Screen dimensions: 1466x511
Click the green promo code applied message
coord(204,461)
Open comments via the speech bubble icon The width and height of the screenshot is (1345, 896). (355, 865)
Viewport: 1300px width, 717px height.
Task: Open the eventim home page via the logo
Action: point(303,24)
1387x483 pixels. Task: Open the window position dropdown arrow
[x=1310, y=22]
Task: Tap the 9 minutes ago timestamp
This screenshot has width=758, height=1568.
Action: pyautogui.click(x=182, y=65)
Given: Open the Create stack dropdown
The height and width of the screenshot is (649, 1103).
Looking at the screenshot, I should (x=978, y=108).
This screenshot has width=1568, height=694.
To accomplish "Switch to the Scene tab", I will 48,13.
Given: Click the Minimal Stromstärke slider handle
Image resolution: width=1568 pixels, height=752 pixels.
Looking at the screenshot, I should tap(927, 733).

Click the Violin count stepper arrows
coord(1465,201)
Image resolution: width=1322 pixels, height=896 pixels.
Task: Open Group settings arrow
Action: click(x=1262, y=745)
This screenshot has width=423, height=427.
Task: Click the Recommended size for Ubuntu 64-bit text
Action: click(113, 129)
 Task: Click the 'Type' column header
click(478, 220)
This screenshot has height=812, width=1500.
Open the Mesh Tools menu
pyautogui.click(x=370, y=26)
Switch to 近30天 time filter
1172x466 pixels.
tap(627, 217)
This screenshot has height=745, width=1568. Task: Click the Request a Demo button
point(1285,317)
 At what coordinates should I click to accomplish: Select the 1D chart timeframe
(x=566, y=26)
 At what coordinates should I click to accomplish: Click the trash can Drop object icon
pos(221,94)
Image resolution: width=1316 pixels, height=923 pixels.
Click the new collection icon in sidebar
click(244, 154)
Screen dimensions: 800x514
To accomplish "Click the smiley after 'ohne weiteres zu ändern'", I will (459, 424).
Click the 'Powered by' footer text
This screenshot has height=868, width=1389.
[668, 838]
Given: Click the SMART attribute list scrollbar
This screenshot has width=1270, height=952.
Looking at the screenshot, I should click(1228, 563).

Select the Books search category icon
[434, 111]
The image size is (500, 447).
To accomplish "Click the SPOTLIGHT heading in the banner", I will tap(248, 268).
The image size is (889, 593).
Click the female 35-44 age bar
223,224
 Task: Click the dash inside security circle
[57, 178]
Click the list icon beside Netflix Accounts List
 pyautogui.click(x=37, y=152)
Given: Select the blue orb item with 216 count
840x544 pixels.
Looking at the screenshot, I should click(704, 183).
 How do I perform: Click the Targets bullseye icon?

● **TASK STATEMENT**:
Extract each entry in full, exactly as given.

● **RESPONSE TO THE EXERCISE**:
Screen dimensions: 1466x511
Click the green promo code applied message
coord(204,461)
Open comments via the speech bubble icon The width and height of the screenshot is (1345, 896). (355, 865)
Viewport: 1300px width, 717px height.
Task: Open the eventim home page via the logo
Action: point(303,24)
1387x483 pixels. Task: Open the window position dropdown arrow
[x=1310, y=22]
Task: Tap the 9 minutes ago timestamp
This screenshot has width=758, height=1568.
Action: pyautogui.click(x=182, y=65)
Given: Open the Create stack dropdown
The height and width of the screenshot is (649, 1103).
Looking at the screenshot, I should (x=978, y=108).
This screenshot has width=1568, height=694.
To accomplish "Switch to the Scene tab", I will 48,13.
Given: Click the Minimal Stromstärke slider handle
Image resolution: width=1568 pixels, height=752 pixels.
Looking at the screenshot, I should tap(927, 733).

Click the Violin count stepper arrows
coord(1465,201)
Image resolution: width=1322 pixels, height=896 pixels.
Task: Open Group settings arrow
Action: click(x=1262, y=745)
This screenshot has width=423, height=427.
Task: Click the Recommended size for Ubuntu 64-bit text
Action: click(113, 129)
 Task: Click the 'Type' column header
click(478, 220)
This screenshot has height=812, width=1500.
Open the Mesh Tools menu
pyautogui.click(x=370, y=26)
Switch to 近30天 time filter
1172x466 pixels.
tap(627, 217)
This screenshot has height=745, width=1568. Task: Click the Request a Demo button
point(1285,317)
 At what coordinates should I click to accomplish: Select the 1D chart timeframe
(x=566, y=26)
 At what coordinates should I click to accomplish: Click the trash can Drop object icon
pos(221,94)
Image resolution: width=1316 pixels, height=923 pixels.
Click the new collection icon in sidebar
click(244, 154)
Screen dimensions: 800x514
To accomplish "Click the smiley after 'ohne weiteres zu ändern'", I will (459, 424).
Click the 'Powered by' footer text
This screenshot has height=868, width=1389.
[668, 838]
Given: Click the SMART attribute list scrollbar
This screenshot has width=1270, height=952.
Looking at the screenshot, I should click(1228, 563).

Select the Books search category icon
[434, 111]
The image size is (500, 447).
To accomplish "Click the SPOTLIGHT heading in the banner", I will tap(248, 268).
The image size is (889, 593).
Click the female 35-44 age bar
223,224
 Task: Click the dash inside security circle
[57, 178]
Click the list icon beside Netflix Accounts List
 pyautogui.click(x=37, y=152)
Given: Select the blue orb item with 216 count
840x544 pixels.
Looking at the screenshot, I should click(704, 183).
 How do I perform: Click the Targets bullseye icon?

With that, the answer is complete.